S'il valide ainsi l'intérêt social et macroéconomique des services à la personne, le rapport de la délégation sénatoriale à la prospective est en revanche beaucoup plus critique sur l'organisation et le financement du secteur. Ce dernier se caractérise en effet par l'existence d'un soutien public massif, passé de 10 milliards d'euros en 2005 à 16 milliards en 2010. Ce soutien public est en outre complexe et dispersé, puisque le rapport recense pas moins de 18 dépenses (ou niches) fiscales ou sociales, dont la plus importante est le crédit d'impôt pour l'emploi d'un travailleur salarié à domicile (3 milliards d'euros en 2009). Même si le chèque emploi service universel (Cesu) constitue une avancée importante, le dispositif "se prête à de multiples combinaisons, d'où une certaine illisibilité de la prise en charge". Une autre critique porte sur la structuration trop lente de l'offre. Malgré la dynamique enclenchée par les organismes et entreprises prestataires, l'"industrialisation" est loin d'être une réalité, puisque l'emploi direct par des particuliers représente encore 70% des heures travaillées. Enfin - et c'est là où le rapport apporte le plus d'éléments nouveaux - la performance du secteur est "mal évaluée et probablement contrastée". La délégation à la prospective observe en effet que "le coût public du soutien aux SAP croît plus vite que leur activité". Conséquence : en 2008, la valeur ajoutée du secteur atteignait 15 milliards d'euros, pour un soutien public de 14 milliards d'euros, ce qui suggère des effets de levier limités. Le rapport estime également à 50.000 euros par an le coût brut de chaque création d'emploi entre 2006 et 2008, "ce qui préjuge d'effets d'aubaine massifs, même si cette mesure globale ne discrédite pas le volet social d'une politique destinée partiellement à des publics fragiles, peu solvables". Les incitations fiscales et sociales ont eu en revanche un effet positif, dans la mesure où elles ont contribué à réduire le travail dissimulé.
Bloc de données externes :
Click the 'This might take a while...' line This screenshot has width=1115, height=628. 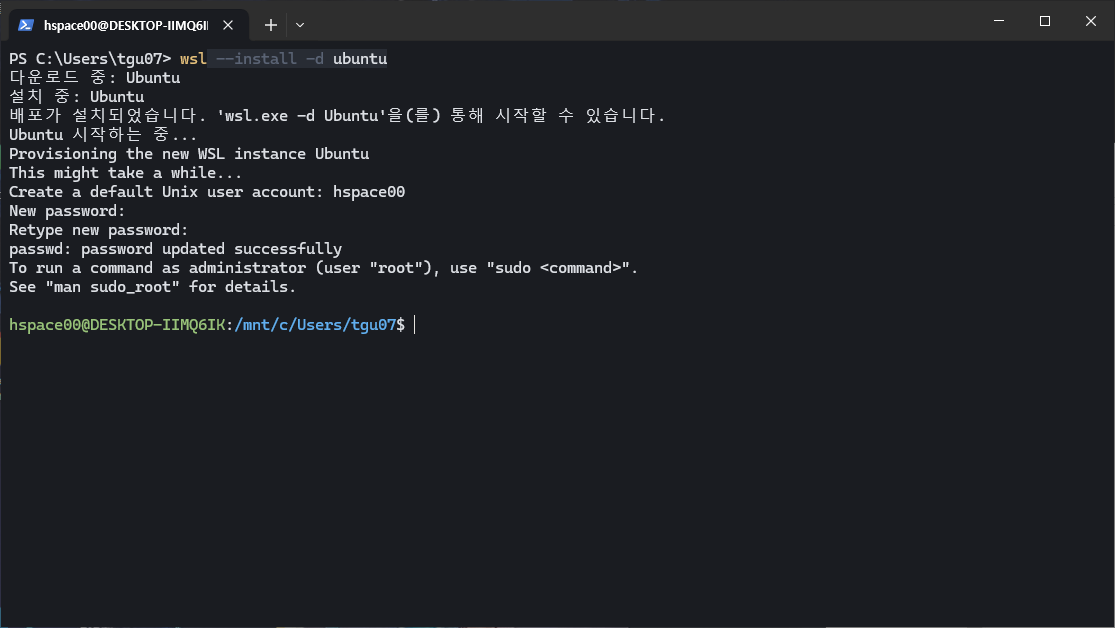[x=125, y=173]
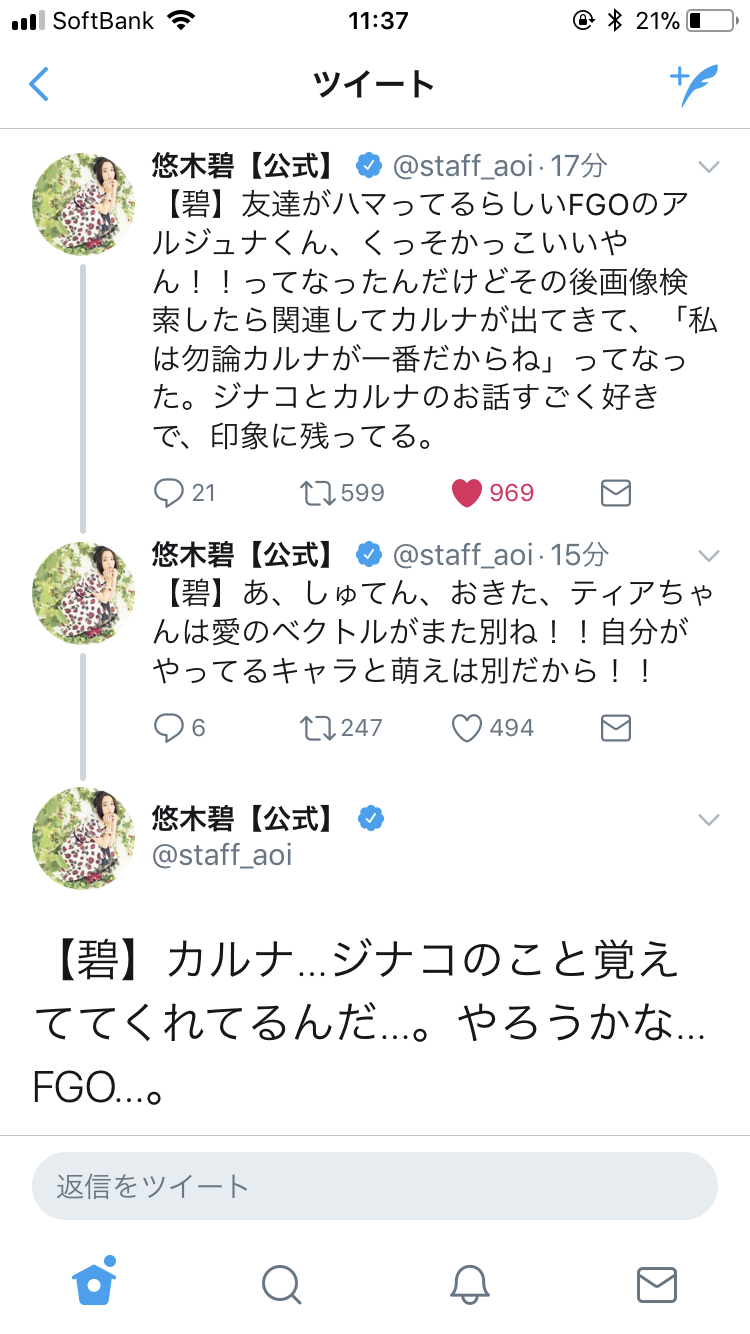Send the second tweet via envelope icon
Image resolution: width=750 pixels, height=1334 pixels.
615,728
La dernière partie du rapport se livre, sur la base des travaux du Bipe, à un exercice de prospective. Celui-ci s'appuie sur les perspectives sociodémographiques (qui devraient se traduire par un moindre poids de la dépendance à court terme, avant une reprise de plus belle) et sur trois scénarios à l'horizon 2020 : poursuite de la tendance actuelle, recours accru aux services à la personne ou moindre recours. Il se dégage de l'exercice que "les scénarios pour 2020 tendent à établir la soutenabilité globale de l'aide publique aux SAP, même 'de confort', grâce aux marges issues d'un recul de la dépendance et, semble-t-il, d'un moindre coût au regard de services alternatifs rendus collectivement". Cette période devrait être mise à profit pour encourager l'"industrialisation" du secteur et recalibrer certaines niches fiscales à forts effets d'aubaine". En revanche, "en vue du retour au plein emploi attendu dans les années 2020, il faudra réduire sensiblement les aides aux services de confort, même si leur productivité devait stagner". Il faudra également différencier davantage les services de confort et ceux s'adressant aux publics fragiles.